In yet another instance where a city’s government has been accused of denying housing rights to its disabled citizens, another large settlement has been reached.  The city of Taylor, Michigan has agreed to pay $550,000 to settle a discrimination lawsuit filed by the owners of a residential facility for disabled adults.

 According to the lawsuit, Taylor city officials had refused to allow the facility to house more than six residents at a time because of zoning laws.  The residential facility in question was in a single family area of the city.  Zoning requirements in single family areas limited the number of persons living together to six.  When the owners of the facility asked that their property be rezoned to allow 12 residents, Taylor officials said no.

 Both Smith and Lee Associates, the owners and operators of the adult foster care facility, and the US Department of Justice filed separate federal lawsuits against the city.  Both lawsuits claimed that rezoning the property to allow more residents would have been a reasonable accommodation under the Fair Housing Act’s disability provisions.  Taylor settled the Justice Department suit by agreeing to allow up to nine residents at the facility.  Smith and Lee Associates continued its lawsuit.

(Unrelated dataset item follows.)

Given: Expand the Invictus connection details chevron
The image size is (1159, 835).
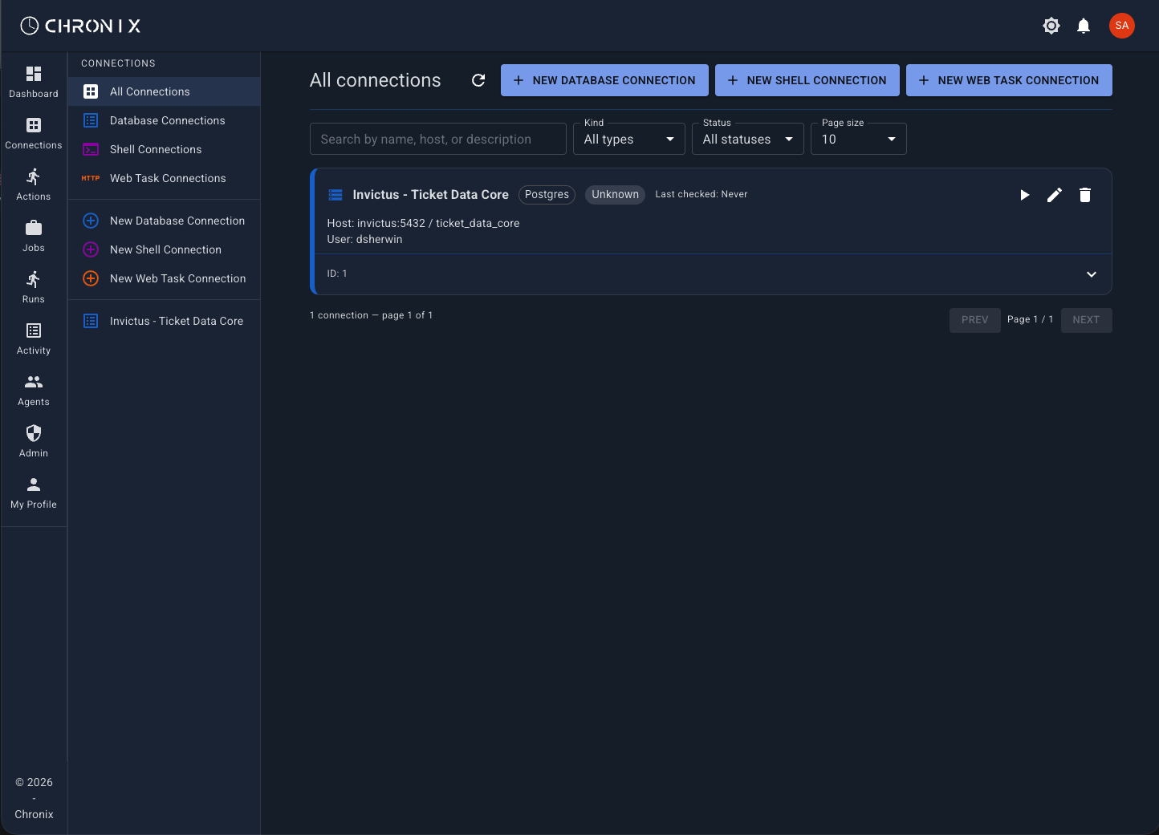Looking at the screenshot, I should point(1091,274).
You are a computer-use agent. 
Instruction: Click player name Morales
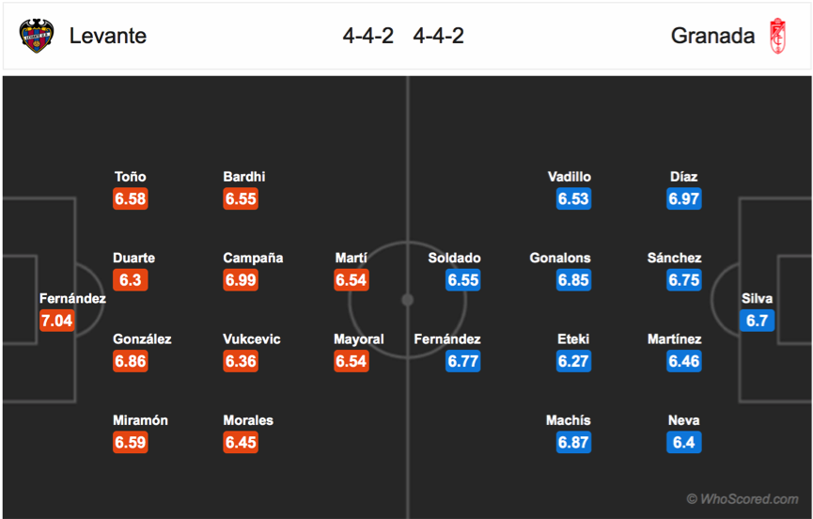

Court says rezoning can be viewed as “reasonable accommodation” under the Fair Housing Act
In December 1996, following prolonged legal proceedings, the Sixth Circuit court issued a ruling on behalf of the plaintiffs, agreeing that the city of Taylor had failed to make a reasonable accommodation for the disabled residents at the facility.  The court also held that the city must allow up to nine residents in residential adult care facilities even if those facilities are located in single family zones.

Following the Sixth Circuit’s ruling, the city of Taylor agreed to settle with Smith and Lee Associates.  The cash settlement included money for lost profits, damages, attorneys’ fees, legal costs, and interest.  Taylor officials also agreed to in injunction prohibiting it from interfering with the operations of adult foster care facilities in single family neighborhoods so long as they had nine or fewer residents.